Re: reading dictionary file -> morphological analyser
by dogz007 (Scribe) on Jul 17, 2007 at 18:52 UTC
    From the context of the first block of code in your post, I assume that your code is acting as a CGI (or equivalent) script, which means you already have a web server environment. If this is indeed the case, you may benefit from a more server-like solution to your dictionary lookup problem. Your current flat-file dictionary database must be read entirely each time it is accessed (or at least read until the desired entry is found). If instead you stored it using a relationional database manager such as MySQL (recommended only because it is free and I don't know much about any others), then your lookup times should decrease dramatically. Then simply use the Perl DBI/DBM interface to query the database.
Re: reading dictionary file -> morphological analyser
by jhourcle (Prior) on Jul 18, 2007 at 13:58 UTC
    the problem with this code is that, as the possible conjugated forms get larger, and also if its necessary to check for prefixes or suffixes, the analysis takes very long if the dictionary is too big (specifically, 16008 words).

    You may wish to look into a concept called 'stemming'. Basically, the program reads in terms, it removes prefixes, suffixes, numeric quantifiers, etc, to get just the 'stem' or base of the word. You then compare just the base word, rather than all of the possible permutations.

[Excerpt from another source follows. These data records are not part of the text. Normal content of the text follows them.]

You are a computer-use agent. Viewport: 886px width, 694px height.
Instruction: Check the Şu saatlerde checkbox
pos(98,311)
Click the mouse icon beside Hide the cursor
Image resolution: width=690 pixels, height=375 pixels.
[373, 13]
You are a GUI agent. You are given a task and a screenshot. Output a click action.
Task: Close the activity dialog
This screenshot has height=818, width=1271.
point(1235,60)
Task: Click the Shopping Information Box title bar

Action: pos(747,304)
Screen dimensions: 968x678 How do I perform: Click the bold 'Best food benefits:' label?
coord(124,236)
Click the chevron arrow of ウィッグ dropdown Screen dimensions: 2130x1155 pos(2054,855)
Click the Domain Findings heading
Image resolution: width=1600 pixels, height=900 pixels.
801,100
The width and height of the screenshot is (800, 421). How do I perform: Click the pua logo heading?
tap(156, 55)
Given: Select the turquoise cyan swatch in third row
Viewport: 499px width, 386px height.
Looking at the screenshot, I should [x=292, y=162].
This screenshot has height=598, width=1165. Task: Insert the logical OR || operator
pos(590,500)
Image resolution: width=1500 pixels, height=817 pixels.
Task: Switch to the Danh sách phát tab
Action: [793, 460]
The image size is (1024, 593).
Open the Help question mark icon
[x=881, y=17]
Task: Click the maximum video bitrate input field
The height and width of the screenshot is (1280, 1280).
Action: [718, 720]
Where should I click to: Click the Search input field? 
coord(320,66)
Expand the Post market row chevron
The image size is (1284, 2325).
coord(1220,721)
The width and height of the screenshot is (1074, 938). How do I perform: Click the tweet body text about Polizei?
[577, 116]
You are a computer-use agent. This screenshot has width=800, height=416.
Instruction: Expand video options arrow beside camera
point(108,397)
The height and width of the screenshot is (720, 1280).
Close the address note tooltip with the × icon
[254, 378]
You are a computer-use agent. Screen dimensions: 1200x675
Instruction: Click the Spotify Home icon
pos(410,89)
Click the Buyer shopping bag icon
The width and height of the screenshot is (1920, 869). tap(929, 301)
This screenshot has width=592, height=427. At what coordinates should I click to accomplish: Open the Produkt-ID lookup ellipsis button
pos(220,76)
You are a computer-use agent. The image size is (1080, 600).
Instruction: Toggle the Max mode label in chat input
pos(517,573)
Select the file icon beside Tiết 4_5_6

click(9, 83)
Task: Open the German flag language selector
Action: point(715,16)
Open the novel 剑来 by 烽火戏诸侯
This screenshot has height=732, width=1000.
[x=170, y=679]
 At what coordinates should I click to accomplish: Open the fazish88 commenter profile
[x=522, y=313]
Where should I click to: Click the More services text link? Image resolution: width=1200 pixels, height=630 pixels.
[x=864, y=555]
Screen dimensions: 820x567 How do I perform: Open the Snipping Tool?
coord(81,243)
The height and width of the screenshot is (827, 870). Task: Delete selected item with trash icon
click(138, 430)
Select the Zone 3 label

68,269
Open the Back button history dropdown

    This may also reduce the number of terms that you're tracking in your dictionary. As you're trying to be language agnostic, this may be more difficult, as the rules for stemming will be dependant upon the language. Also, English is a notoriously difficult language to do this in, as its terms come from multiple languages, and tend to keep the rules for the original language.

Re: reading dictionary file -> morphological analyser
by Anonymous Monk on Jul 18, 2007 at 11:40 UTC
    salutations, thank you for the responses. based on the responses we got, we tried it several ways: we tried to create a Microsoft Access database and access it via Win32::OLE, but it didn't seem to be convenient (because we would have to convert the txt to mdb always when the dictionary had some alteration), and we also tried other ways, like putting the line of the dict file on the hash only when it matches the user input (but it wouldn't very convenient for multiple word inputs, which we plan to implement). so, we concentrated on the hash approach, which seemed to be the best one, for returning a hash value of a certain key is very fast, even for a file of a very big line number. the only problem was generating the hash from the dict file, line by line. so, we found the "Storable" library (is this name correct?). thus, the hash file would be generated only once, stored in the file by the store() function, and then retrieved from the file:
    #!c:\perl\bin\perl use Storable; #use this for calling the hash storing functions. my %dict; # the hash while (my $line = <DATA>) { chomp $line; $dict{$line}++; # instead of ++ you could also assign some value. +.. } store(\%dict, "hash.txt"); #store the hash in the file. %dict = %{retrieve("hash.txt")}; #retrieve the hash from the file "has +h.txt". thus, it only needs to be generated once. my @inputs = qw( foo fooed fooen prefoo postfoo ); for my $input (@inputs) { print "found '$input' in lexicon\n" if exists $dict{$input}; }
    by using the very fast hash, retrieving it from a file previously generated, it works very faster. so, again, thank you for the responses, they were very helpful for finding a good approach for our problem. note: we are not professional linguists nor professional programmers (we can't work yet, anyway, because of our age), we do this just because we like (the programming part and the lingustic part). by the way, we are from Brazil, and we are twins (it explains the "we"'s). salutations.
      just for informing: this message above by "Anonymous Monk" is ours, we just had forgotten to log in when we sent it.
Re: reading dictionary file -> morphological analyser
by pc2 (Beadle) on Jul 18, 2007 at 19:54 UTC
    salutations, jhourcle, we couldn't use the stemming technique because the language in question involves root changing and many irregular forms. BrowserUk, dividing the dictionary might be a good solution, but it would not be very convenient for the way we are planning to process the user input (since there would be many-word inputs). we implemented a solution by using Berkeley DB:
    #!c:/perl/bin/perl.exe print "Content-type: text/html\n\n"; use BerkeleyDB; my $filename = "dict"; my $db = new BerkeleyDB::Hash -Filename => $filename, -Flags => DB_CREATE or die "Cannot open file $filename: $! $BerkeleyDB::Error\n";
    getting the value by a given key is done by:
    $db->db_get("word", $lang); #the word is stored in the $lang variable.
    and works very fast. so, that DICTE filehandle code, instead of throwing values to a %dict hash, it throws values to a database by $db->db_put($english,$lang). this database creation has to be done only when the dictionary changes, but it's very slow. so, now the question is: is there a command-line Windows program that can convert flat-file databases do Berkeley DB databases? thank you in advance.
      Part of the utility of a database is that you can do updates to it, rather than regenerating it every time there's change. If your language changes, say from Spanish to Russian, then yes, you'd have to swap out the database. If you're working in one language, though, most of the words I would suspect stay the same, and you'll only be making additions and corrections over time.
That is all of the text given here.